Sometimes the news of the day just leaves you scratching your head and mumbling, “Huh?”
A local case in point — changes in the emergency food distribution system in Lassen County has led to smaller distributions of food to Lassen County’s neediest residents. Volunteers associated with California Emergency Foodlink, a nonprofit that has been delivering food to food banks in Lassen County for nearly 30 years, report the state contract under which Foodlink delivered food to Lassen County’s neediest residents ended Sept. 30, and since then the local food banks have been receiving half as much food and virtually no fresh produce for county residents.
And if that information isn’t concerning enough by itself, all that undelivered food already allotted for Lassen County residents this September remains in a Sacramento warehouse while a new food distribution process serves the needy in Lassen and Modoc counties.
Lauren Lathan Reid, director or communications for the California Association of Food Banks, declined to comment for this story.
“Thanks for reaching out,” Reid wrote in a 4 p.m. Monday, Nov. 2 response to a Friday, Oct. 30 morning email from lassennews.com. “I think your questions are probably best answered by the folks at the Californina (sic) Department of Social Services. Their comms (communications) guy is Scott Murray. I suggest you reach out to him.”
Lassennews.com had already contacted Murray Friday morning. He asked for more details, but he did not provide any information on the situation by deadline Monday evening.
Lassennews.com also reached out to state senator Brian Dahle. Dahle said he was aware of food distribution problems in other parts of his district and had worked to get the food out to the people.
“I did it in other parts of the district, but I wasn’t aware you were out of food,” Dahle said. “I’ll get to work on that.”
Foodlink used to deliver to Lassen and Modoc counties,” said Linda Cristian, president/chief financial officer, California Emergency Foodlink, “but our memorandum of understanding expired Sept. 30 and the state sent us a letter saying Nevada Foodbank was taking over effective Oct. 1. Then there was another letter saying the California Association of Foodbanks was going to take over October through December and Northern Nevada Foodbank would be taking over effective Jan. 1.”
Cristian said she would provide email copies of those letters to lassennews.com, but they did not arrive by deadline.
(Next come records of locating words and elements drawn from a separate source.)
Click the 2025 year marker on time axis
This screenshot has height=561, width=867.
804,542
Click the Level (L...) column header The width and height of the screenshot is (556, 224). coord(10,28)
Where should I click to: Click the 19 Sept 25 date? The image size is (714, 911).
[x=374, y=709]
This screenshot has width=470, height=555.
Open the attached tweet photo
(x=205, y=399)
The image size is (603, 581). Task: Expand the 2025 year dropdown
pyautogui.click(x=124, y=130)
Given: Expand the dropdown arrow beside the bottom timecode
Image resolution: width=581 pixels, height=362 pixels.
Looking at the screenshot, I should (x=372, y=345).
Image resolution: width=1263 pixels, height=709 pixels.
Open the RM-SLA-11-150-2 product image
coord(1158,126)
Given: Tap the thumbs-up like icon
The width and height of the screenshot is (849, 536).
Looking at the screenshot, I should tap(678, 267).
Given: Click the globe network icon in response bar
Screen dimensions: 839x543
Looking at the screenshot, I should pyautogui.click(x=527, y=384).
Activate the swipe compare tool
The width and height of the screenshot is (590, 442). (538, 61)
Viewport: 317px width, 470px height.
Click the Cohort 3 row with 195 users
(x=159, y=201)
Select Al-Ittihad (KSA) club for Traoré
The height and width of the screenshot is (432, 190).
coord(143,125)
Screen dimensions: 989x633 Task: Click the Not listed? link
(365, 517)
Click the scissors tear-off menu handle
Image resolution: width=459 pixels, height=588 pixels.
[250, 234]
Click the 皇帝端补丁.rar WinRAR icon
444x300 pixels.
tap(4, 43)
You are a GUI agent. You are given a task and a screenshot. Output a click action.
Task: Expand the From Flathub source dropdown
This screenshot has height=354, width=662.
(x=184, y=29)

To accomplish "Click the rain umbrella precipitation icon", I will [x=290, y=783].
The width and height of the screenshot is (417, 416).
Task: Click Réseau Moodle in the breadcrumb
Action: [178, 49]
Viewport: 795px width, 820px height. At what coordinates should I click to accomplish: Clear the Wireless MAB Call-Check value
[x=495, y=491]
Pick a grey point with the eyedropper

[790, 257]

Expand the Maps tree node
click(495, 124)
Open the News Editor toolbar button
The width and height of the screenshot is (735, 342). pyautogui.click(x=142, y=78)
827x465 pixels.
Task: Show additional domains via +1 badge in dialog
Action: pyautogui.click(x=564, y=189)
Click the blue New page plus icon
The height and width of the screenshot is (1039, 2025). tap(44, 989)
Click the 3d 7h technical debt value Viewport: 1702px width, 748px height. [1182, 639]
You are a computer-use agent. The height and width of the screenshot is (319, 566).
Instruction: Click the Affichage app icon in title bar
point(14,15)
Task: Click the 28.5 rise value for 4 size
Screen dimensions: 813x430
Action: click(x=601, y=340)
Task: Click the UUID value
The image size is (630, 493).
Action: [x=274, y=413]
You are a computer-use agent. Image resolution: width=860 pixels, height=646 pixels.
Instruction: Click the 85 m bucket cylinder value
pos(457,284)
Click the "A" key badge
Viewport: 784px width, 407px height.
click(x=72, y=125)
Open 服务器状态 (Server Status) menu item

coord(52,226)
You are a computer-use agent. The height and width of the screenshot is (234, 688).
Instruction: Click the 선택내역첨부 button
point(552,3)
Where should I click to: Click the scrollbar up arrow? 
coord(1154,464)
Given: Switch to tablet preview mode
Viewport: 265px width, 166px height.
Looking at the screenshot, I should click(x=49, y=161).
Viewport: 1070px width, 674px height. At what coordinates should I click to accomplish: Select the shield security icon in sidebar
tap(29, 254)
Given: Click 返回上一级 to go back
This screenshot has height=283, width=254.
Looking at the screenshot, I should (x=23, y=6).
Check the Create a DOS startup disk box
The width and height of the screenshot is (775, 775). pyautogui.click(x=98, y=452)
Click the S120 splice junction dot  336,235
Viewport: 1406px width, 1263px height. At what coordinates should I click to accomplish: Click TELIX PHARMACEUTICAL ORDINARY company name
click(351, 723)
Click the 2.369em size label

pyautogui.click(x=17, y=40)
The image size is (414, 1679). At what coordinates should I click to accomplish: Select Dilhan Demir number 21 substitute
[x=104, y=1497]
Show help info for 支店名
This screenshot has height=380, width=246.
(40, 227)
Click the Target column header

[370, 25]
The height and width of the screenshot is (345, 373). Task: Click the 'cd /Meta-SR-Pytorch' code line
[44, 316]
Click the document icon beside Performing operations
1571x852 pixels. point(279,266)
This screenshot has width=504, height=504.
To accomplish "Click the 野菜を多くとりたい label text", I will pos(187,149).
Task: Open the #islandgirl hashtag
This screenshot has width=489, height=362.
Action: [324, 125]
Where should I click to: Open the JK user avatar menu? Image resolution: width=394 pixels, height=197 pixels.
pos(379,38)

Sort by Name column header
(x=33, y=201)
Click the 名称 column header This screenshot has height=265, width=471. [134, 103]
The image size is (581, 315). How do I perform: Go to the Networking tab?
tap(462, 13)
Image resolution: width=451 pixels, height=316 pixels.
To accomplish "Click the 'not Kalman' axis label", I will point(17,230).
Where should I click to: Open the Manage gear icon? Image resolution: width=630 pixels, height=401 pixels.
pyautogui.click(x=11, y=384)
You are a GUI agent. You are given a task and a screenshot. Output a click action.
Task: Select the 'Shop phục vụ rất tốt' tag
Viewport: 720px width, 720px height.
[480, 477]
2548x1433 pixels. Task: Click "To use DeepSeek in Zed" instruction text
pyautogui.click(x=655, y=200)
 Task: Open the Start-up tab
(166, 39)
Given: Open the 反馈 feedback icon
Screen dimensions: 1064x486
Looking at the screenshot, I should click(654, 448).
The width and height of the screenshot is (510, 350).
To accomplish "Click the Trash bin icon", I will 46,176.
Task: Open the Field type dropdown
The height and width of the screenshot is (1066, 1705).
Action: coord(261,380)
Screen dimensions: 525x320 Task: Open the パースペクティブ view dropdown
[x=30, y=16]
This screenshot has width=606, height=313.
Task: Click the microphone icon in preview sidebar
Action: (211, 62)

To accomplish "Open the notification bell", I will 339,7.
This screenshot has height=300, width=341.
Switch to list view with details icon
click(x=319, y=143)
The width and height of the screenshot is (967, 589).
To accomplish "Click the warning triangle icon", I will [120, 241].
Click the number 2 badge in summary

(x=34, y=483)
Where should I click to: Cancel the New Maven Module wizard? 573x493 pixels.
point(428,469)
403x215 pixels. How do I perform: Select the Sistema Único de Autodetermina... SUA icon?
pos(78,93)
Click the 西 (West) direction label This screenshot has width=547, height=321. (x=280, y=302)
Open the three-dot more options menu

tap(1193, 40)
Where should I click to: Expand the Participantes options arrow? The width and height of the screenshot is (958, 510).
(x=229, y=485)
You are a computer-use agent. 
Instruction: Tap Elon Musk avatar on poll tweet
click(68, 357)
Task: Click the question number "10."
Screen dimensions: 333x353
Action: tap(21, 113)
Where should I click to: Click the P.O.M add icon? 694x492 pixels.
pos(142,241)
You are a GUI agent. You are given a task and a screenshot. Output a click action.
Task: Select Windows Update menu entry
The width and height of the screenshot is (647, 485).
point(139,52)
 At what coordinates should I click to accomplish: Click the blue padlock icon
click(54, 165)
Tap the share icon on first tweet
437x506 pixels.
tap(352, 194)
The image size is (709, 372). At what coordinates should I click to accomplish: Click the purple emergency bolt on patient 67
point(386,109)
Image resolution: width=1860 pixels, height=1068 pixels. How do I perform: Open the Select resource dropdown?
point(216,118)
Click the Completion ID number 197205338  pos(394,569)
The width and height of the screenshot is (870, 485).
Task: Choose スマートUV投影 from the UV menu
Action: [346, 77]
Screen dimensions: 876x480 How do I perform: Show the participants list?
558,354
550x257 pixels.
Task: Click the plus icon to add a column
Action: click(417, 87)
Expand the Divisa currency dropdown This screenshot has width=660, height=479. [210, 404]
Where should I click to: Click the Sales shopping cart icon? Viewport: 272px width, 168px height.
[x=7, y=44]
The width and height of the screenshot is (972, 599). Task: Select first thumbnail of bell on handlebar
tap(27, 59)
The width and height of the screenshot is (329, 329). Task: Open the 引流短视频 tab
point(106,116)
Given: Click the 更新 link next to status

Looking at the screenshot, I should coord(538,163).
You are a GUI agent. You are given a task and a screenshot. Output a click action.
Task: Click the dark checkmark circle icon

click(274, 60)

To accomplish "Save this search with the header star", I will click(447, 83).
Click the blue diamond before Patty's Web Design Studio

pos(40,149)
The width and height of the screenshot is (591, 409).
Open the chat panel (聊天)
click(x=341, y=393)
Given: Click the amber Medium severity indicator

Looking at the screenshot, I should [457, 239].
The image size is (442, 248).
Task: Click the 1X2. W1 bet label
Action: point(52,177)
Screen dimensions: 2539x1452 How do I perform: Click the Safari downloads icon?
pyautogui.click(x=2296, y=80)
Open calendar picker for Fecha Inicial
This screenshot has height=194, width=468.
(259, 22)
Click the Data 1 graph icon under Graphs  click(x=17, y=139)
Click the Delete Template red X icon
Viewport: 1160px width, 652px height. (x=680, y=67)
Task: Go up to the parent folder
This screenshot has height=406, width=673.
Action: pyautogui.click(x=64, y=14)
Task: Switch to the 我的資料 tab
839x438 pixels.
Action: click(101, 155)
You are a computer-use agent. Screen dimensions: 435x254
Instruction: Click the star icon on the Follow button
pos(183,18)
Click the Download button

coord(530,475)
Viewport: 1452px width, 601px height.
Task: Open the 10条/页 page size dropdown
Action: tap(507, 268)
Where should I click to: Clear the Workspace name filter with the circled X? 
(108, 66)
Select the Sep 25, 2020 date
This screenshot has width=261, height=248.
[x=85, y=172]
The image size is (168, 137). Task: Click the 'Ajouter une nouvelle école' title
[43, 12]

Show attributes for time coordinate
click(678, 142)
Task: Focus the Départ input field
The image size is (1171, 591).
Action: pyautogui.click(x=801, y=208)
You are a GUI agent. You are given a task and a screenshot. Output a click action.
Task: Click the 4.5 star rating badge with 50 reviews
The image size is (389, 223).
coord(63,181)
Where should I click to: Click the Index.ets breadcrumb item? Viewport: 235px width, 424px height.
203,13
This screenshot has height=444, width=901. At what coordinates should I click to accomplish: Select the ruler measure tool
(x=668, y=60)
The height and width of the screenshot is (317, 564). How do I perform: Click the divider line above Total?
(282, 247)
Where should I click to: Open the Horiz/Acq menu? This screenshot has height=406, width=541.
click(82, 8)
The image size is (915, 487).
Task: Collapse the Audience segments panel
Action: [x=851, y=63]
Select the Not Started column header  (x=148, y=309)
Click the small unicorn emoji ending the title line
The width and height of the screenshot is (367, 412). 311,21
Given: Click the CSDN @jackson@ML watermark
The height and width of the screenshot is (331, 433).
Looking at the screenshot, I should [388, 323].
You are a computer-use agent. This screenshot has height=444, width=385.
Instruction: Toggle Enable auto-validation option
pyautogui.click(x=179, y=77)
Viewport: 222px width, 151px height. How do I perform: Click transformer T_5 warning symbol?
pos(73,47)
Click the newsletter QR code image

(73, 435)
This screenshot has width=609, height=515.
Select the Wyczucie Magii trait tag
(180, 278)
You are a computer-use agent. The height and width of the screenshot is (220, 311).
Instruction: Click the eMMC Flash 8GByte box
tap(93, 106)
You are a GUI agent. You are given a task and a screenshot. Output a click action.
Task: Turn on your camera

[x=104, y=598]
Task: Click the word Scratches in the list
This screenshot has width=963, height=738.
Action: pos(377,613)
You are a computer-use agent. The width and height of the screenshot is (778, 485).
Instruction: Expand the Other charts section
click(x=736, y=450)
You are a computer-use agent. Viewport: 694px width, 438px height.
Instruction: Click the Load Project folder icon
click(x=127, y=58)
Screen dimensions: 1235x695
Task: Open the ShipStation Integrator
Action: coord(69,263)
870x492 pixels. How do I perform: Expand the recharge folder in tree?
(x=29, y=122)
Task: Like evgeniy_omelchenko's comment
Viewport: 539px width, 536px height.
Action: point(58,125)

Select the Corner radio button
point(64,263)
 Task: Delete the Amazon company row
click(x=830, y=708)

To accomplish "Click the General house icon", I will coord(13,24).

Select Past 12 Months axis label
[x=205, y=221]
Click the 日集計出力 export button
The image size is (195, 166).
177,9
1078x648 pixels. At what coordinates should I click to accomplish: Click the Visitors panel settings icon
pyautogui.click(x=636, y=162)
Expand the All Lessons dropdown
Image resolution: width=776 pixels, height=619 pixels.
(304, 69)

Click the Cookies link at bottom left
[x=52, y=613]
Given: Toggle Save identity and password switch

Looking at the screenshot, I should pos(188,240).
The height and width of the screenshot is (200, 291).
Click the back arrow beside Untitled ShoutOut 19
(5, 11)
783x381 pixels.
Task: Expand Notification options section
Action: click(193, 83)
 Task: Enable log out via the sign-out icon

“We have in our warehouse Lassen and Modoc’s food that should have been going to those counties from through December,” Cristian said. “In the meantime, they have hired The California Association of Foodbanks to deliver food and, from what I understand, they’re getting food from SYSCO in Sacramento and (that food is) going to SYSCO in Reno and then somebody in Reno is delivering it.”
According to its website, “SYSCO is the global leader in selling, marketing and distributing food and non-food products to restaurants, healthcare and educational facilities, lodging establishment and other customers around the world.”
Cristian said she didn’t have an opinion on how or when the situation would improve for the needy in Lassen and Modoc counties.
“I’m not sure. I have no idea,” Cristian said. “We’re not involved in it anymore except there’s food here in our warehouse and that food should have been delivered to Lassen and Modoc counties.”
The California Association of Foodbanks is getting food from SYSCO, Cristian said — “a whole lot less food than they were getting. They’re getting a whole lot less food than we were delivering.”
Cristian said her agency has never used SYSCO to distribute its food.
“It’s very complicated,” Cristian said of the situation and all the different players, “but it’s not right.”